- [Your assignment]:
Please make an exact copy of the lines from the one holding "Given: Click the" through the end of the data, both ends included, with no pictures.

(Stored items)
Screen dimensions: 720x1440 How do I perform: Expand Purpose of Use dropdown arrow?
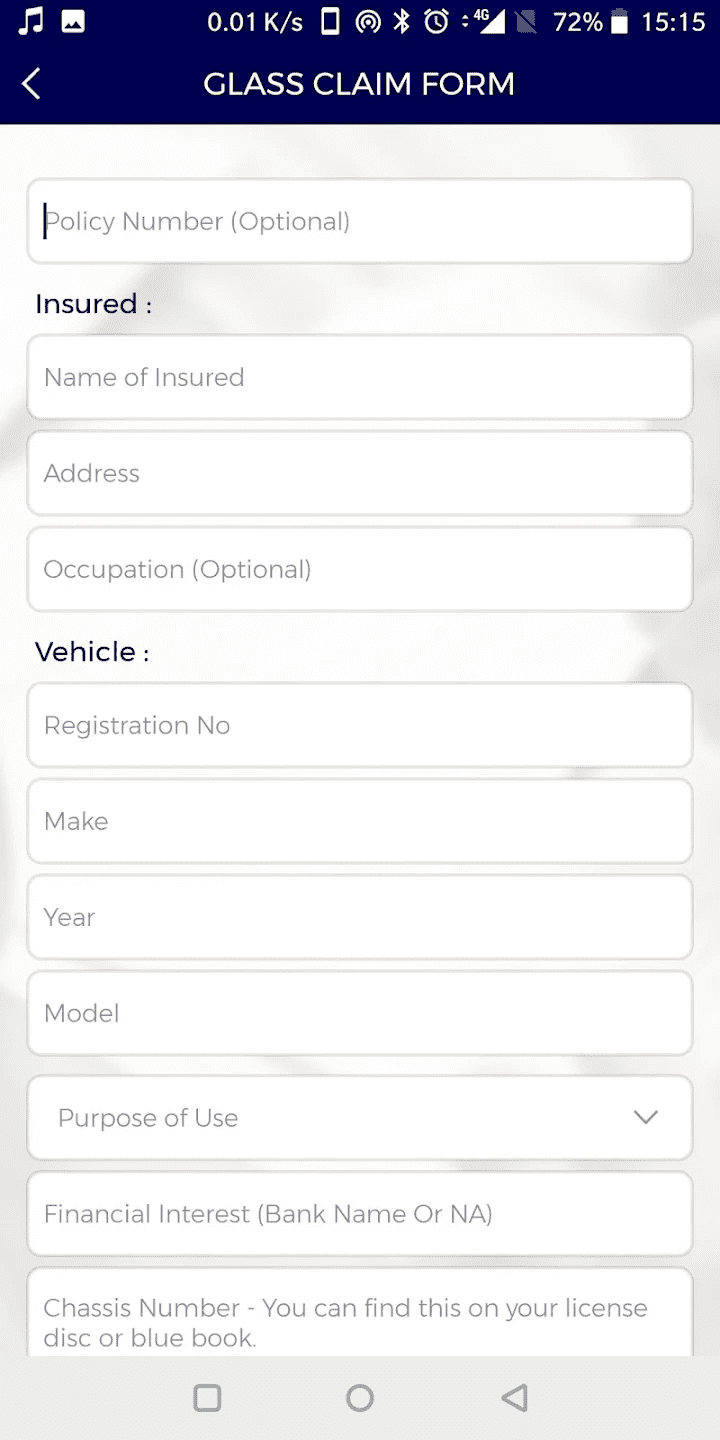[x=646, y=1117]
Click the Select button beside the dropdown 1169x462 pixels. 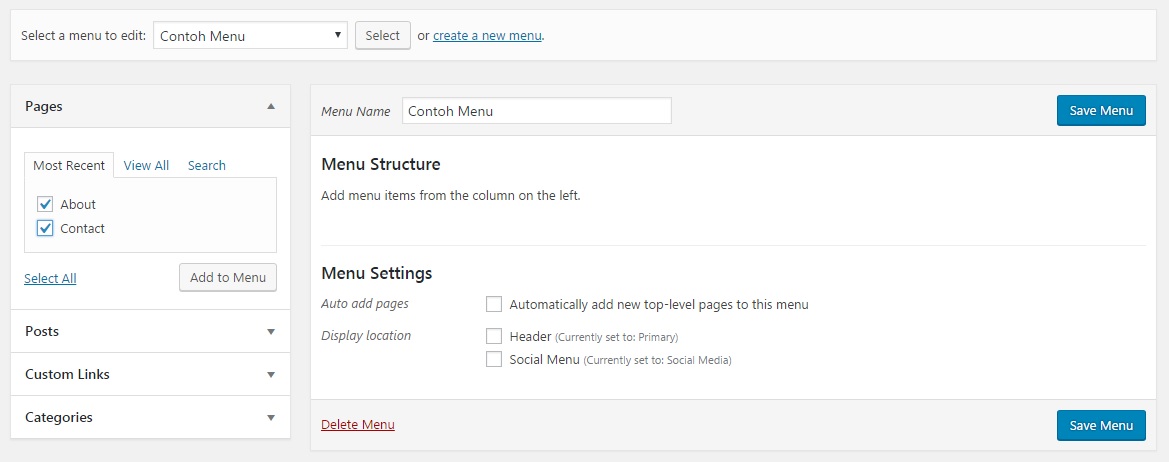click(x=383, y=35)
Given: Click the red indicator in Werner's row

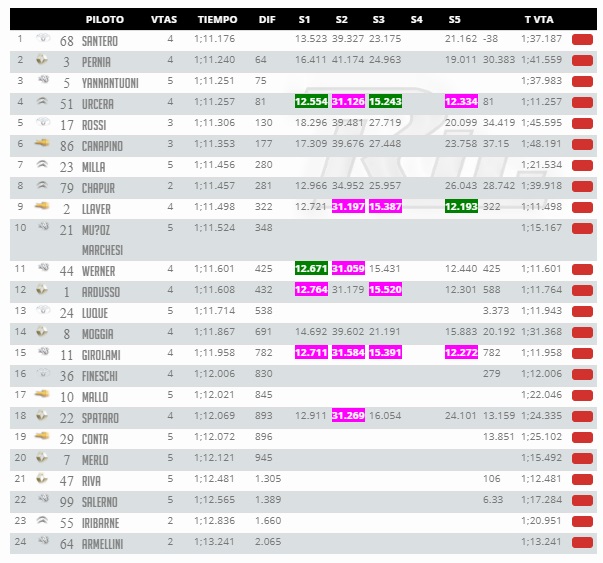Looking at the screenshot, I should 582,270.
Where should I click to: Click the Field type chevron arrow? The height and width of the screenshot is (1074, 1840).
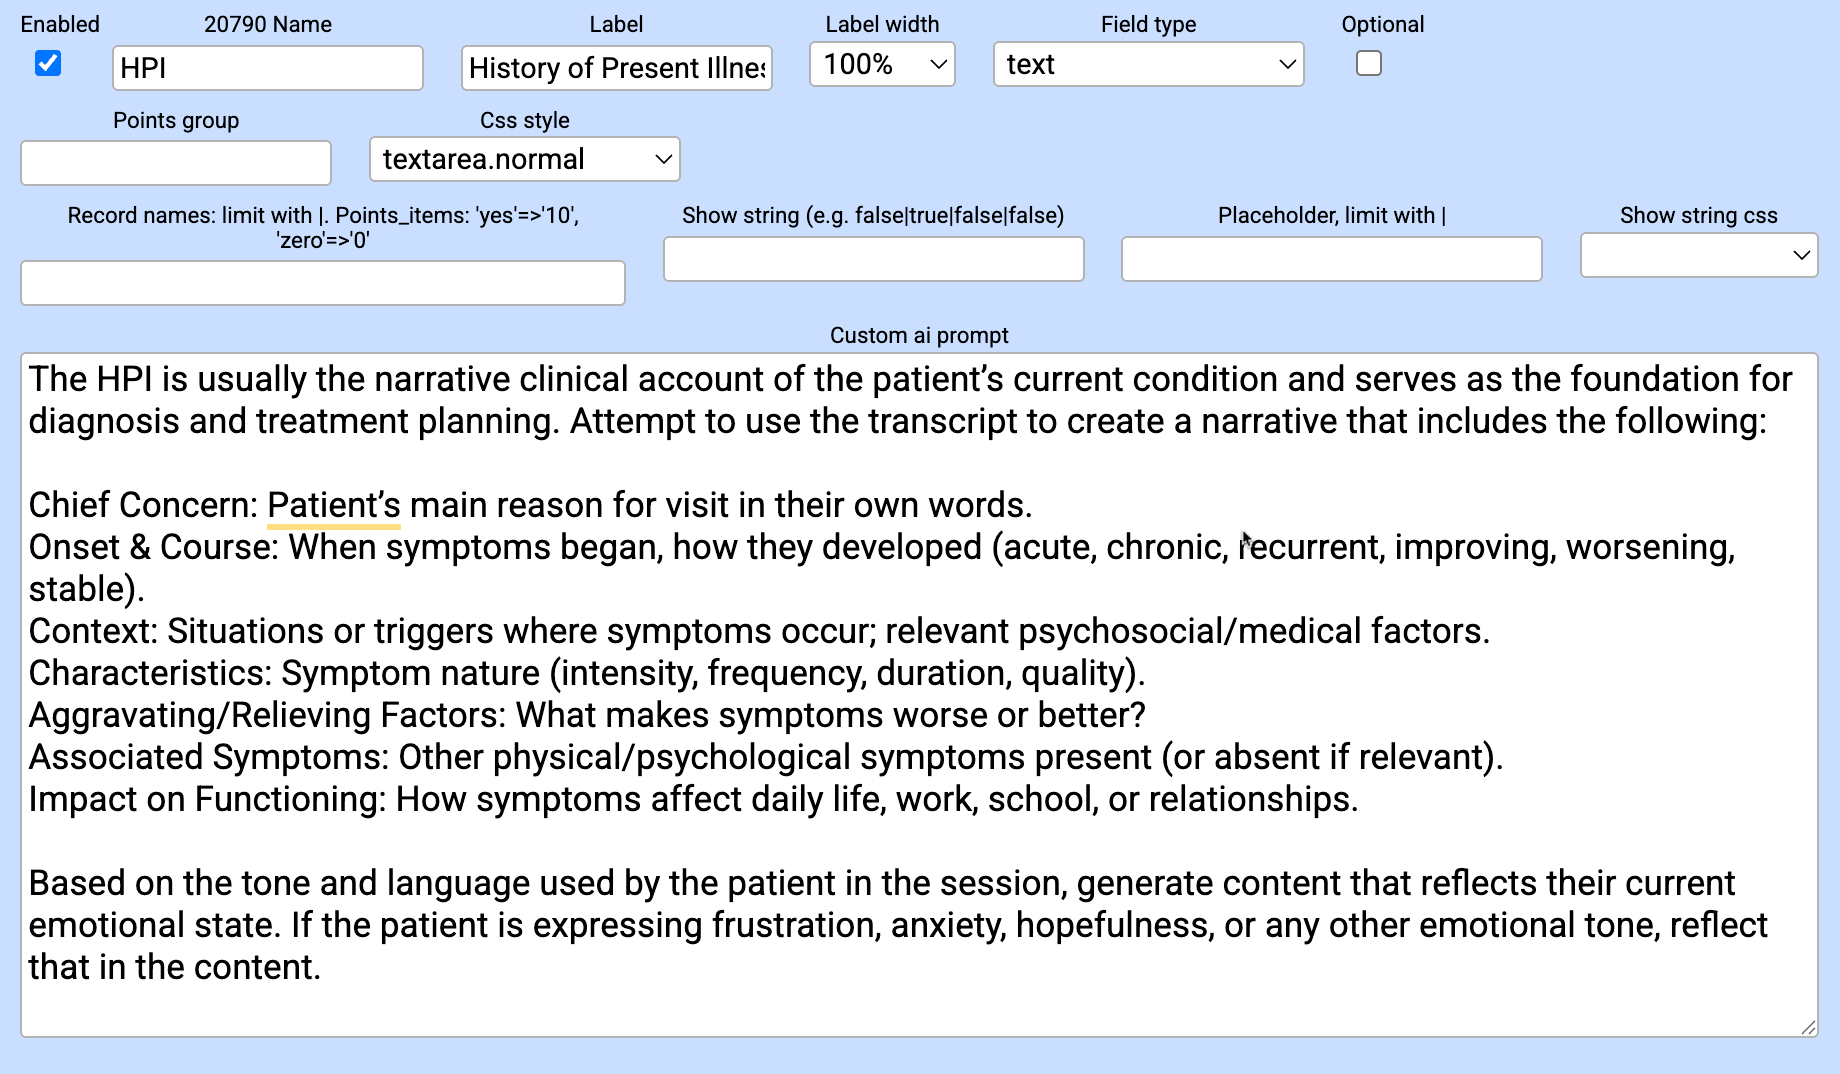pos(1287,65)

- [Response to the task]:
Given: Click the red indicator in Werner's row

Looking at the screenshot, I should 582,270.
Where should I click to: Click the Field type chevron arrow? The height and width of the screenshot is (1074, 1840).
pos(1287,65)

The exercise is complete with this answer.